The Housing Authority of New Orleans is “overly dependent” on private contractors,  resulting in higher costs for taxpayers and a loss of efficiency, said a U.S. Department of Housing and Urban Development report on the local housing agency released Thursday.

“If the consultants were to cease providing services, activities within [HANO] departments would essentially come to a halt,” the report said.

Buried within 74 pages of critical assessment of the long-troubled local agency, the finding was far from the most sensational. Yet it’s a sweeping criticism that touches every department in the agency, and points to a lack of cohesive leadership.

HUD found that the agency is understaffed and that the staff it does have “does not have enough of the appropriate skills.” Within the agency’s Finance Department, for instance, “little in house capacity at the management/supervisory/analytical level” means that decisions are made “without regard for the financial health of the organization as a whole,” the report said. HUD points out in the report that much of the agency’s accounting is being done on a project-by-project basis by developers and “outside consultants with minimal cross training of HANO staff.”

“As obligations and funding sources change regularly, this approach to individual projects is highly susceptible to error and as a result funding gaps can emerge across the Development Program,” the report concluded.
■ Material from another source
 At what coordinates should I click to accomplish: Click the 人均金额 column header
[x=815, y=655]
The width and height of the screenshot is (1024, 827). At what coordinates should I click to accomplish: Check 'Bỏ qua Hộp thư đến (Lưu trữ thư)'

HANO employs 159 people. The report did not specify how many contractors work among the agency’s seven departments. Among its 159 staffers are four managers charged with supervising public housing at privately managed and mixed-financed properties.  In total, the four asset managers cost the agency $313,000 annually, yet staff members at the sites told HUD inspectors that they could not recall seeing the managers on site. The report attributes the failure, in part, to a “general lack of performance standards” exacerbated by the organization’s diffuse management.